The Apple Watch is an amazing fitness tracker, and a pretty good notification device. But it has other tricks — tricks that you maybe didn’t know about, or didn’t realize would be quite as useful as they are. One is the Camera app. The Apple Watch doesn’t have its own camera, but it does give you remote control of your iPhone’s camera.

This lets you trigger the camera’s shutter, or record a video, from anywhere in range of your iPhone’s Bluetooth radio. Why? Group self-portraits, without having to set the timer and run back to your friends in time to smile. Videos: I used the video camera function just this week to record my progress for my guitar teacher. Like I said, it might be more useful than you’d expect.

Here’s how to use the Apple Watch camera remote.

A great wrist remote

Because your Apple Watch is pretty much always connected to your iPhone, setup is nonexistent. You just open the Camera app on the watch, and wait a moment. Soon, the view from your iPhone’s camera will appear on the watch’s screen, along with a shutter button and a timer button.

Then, you just use the Apple Watch display to frame your photo, and hit one of the buttons. If you’re taking a self-portrait, you may prefer to use the timer, which gives you three seconds to compose yourself. If you’re just using the watch app as a remote shutter release — perhaps to get a shot in a hard-to reach spot, or to keep the iPhone’s camera rock-steady on a tripod — then the regular shutter button will do the trick.

Press hard to see the options for the current camera mode.
Press hard to see the options for the current camera mode.
Photo: Cult of Mac

One other neat aspect of using the watch to frame your shot is that you don’t need to see the iPhone’s own screen. That sounds obvious, but how about this: You can place the iPhone on the ground, face up, and still frame the perfect shot, even with its screen facing the floor.

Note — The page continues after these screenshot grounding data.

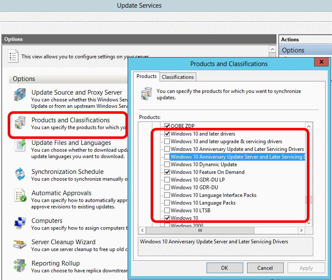This screenshot has height=280, width=332.
Task: Check the Windows 10 LTSB product
Action: (167, 211)
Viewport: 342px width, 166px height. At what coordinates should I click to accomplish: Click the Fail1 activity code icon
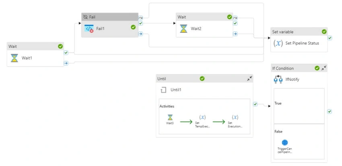click(89, 29)
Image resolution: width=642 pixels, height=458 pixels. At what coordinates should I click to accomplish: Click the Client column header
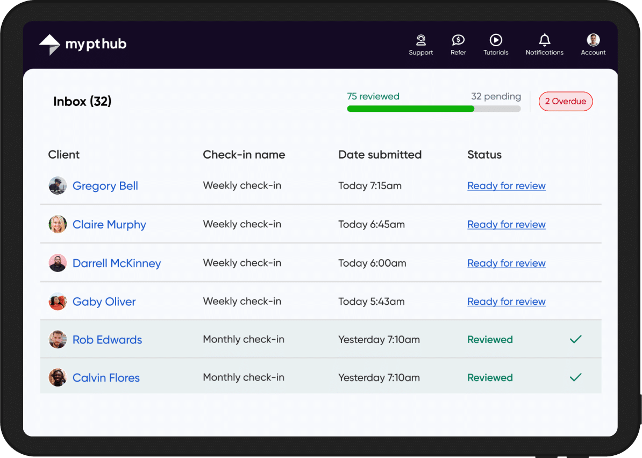tap(63, 154)
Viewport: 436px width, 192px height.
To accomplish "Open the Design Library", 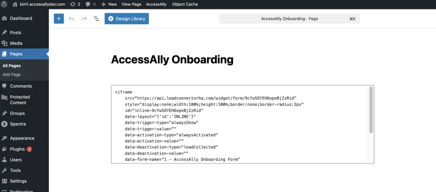I will click(x=127, y=19).
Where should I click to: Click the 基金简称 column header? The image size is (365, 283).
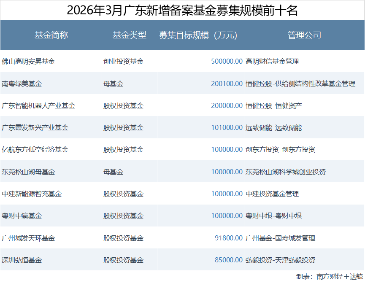tap(51, 35)
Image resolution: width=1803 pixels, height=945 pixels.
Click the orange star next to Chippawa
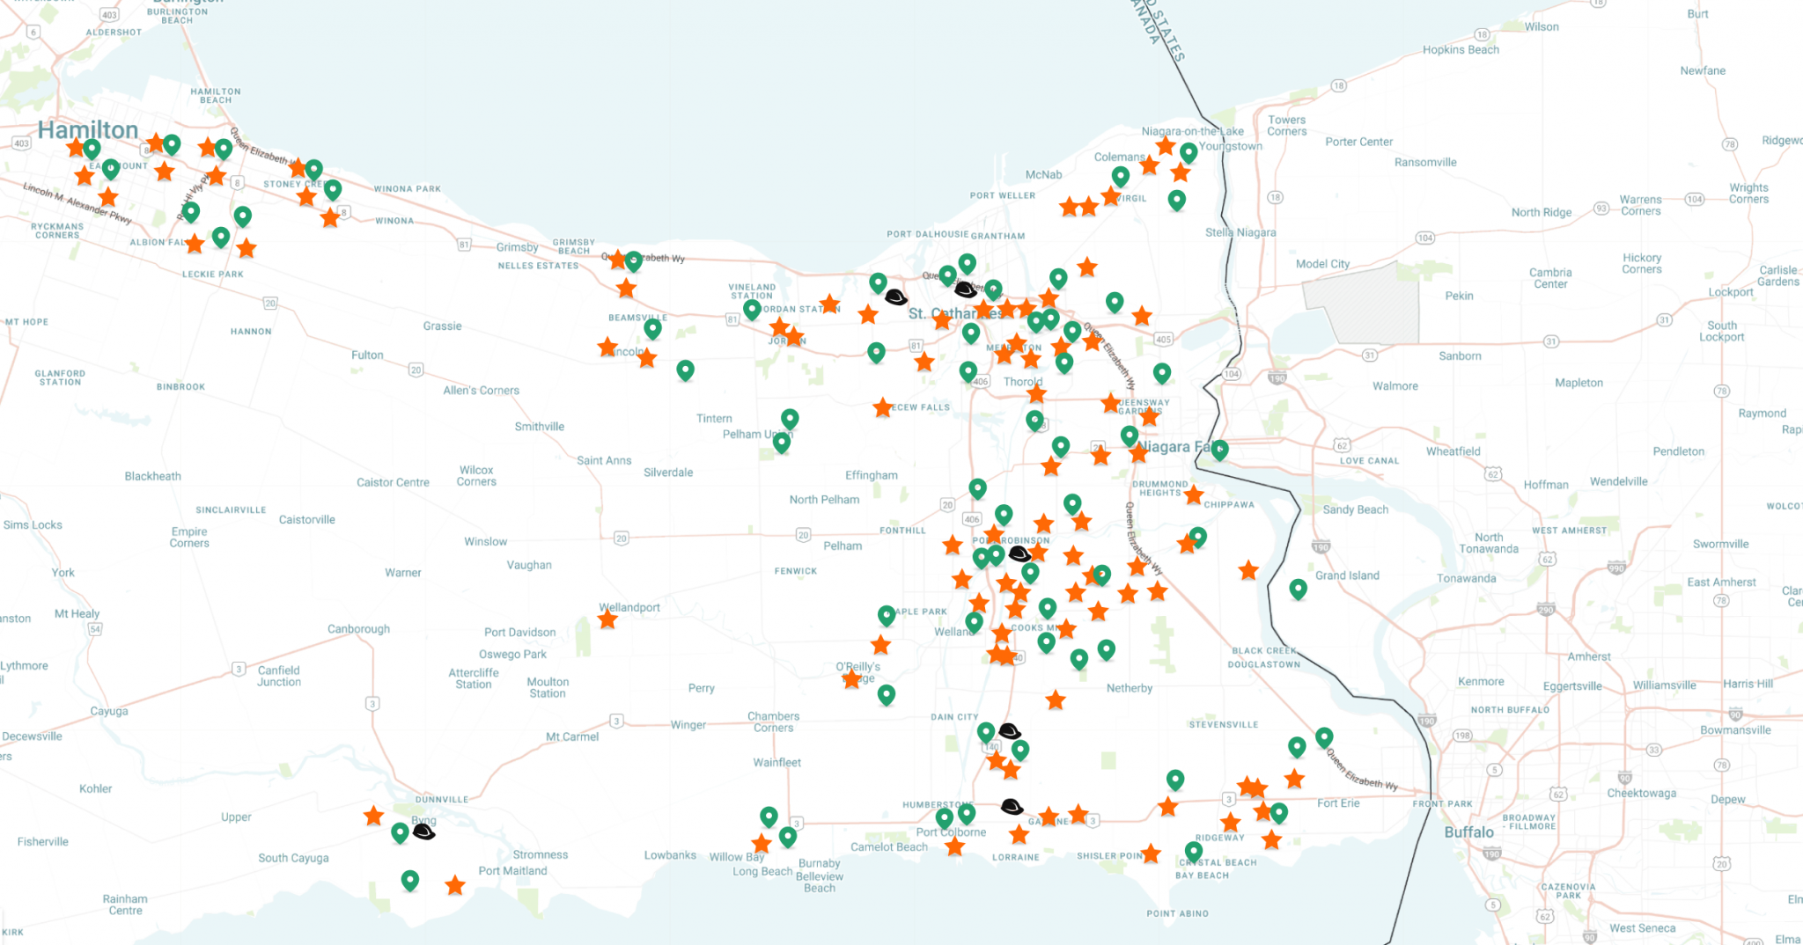point(1194,495)
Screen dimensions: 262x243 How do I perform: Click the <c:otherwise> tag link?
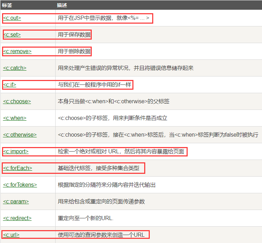(20, 135)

Or, you can prop the camera up on a rock, or against a tree, without having to angle it so you can see the screen to frame the shot. If the iPhone goes to sleep, you can wake it up and launch the Camera app from the watch. And you can even tap on the screen to focus.

Selfies and self-portraits

Snap a photo, or start the timer
Snap a photo, or start the timer.
Photo: Apple

In an age of selfies, it’s easy to forget about the long history of the self-portrait, which existed way before cameras of any kind. We never even had cameras with a display and a lens that face in the same direction. With an iPhone self-portrait, you can place yourself in a scene. And with an Apple Watch to help you frame the photo, you don’t even need to look into the lens. It’s much more interesting than yet another vain duck face in front of the Eiffel Tower.

Video

I take guitar classes. One of my biggest problems is that I can often play a passage pretty well, but when I’m in class, I fall apart. I get nervous, and I mess up parts that I can usually play just fine. So last week, I decided to record a video the day before class, so I could play it for my teacher. With the Apple Watch, this was easy.

I framed the shot with my iPhone, so I could just hit record on the watch to capture a take. And while I could have just recorded one long take, and edited it afterward, with the watch it was just as easy to hit stop, then start, to capture multiple takes, and delete the bad ones.

When I got to class, however, I ended up playing the part perfectly. Well, not perfectly, perhaps, but way better than I usually manage. Just having it as a backup helped me relax.

Flash, Live Photos, change them all

Depending on which mode your iPhone’s camera is in, you can access different settings. Press hard on the Apple Watch screen to show these options. You can toggle Live Photos, flip between front and rear cameras, toggle the flash, and even engage HDR mode.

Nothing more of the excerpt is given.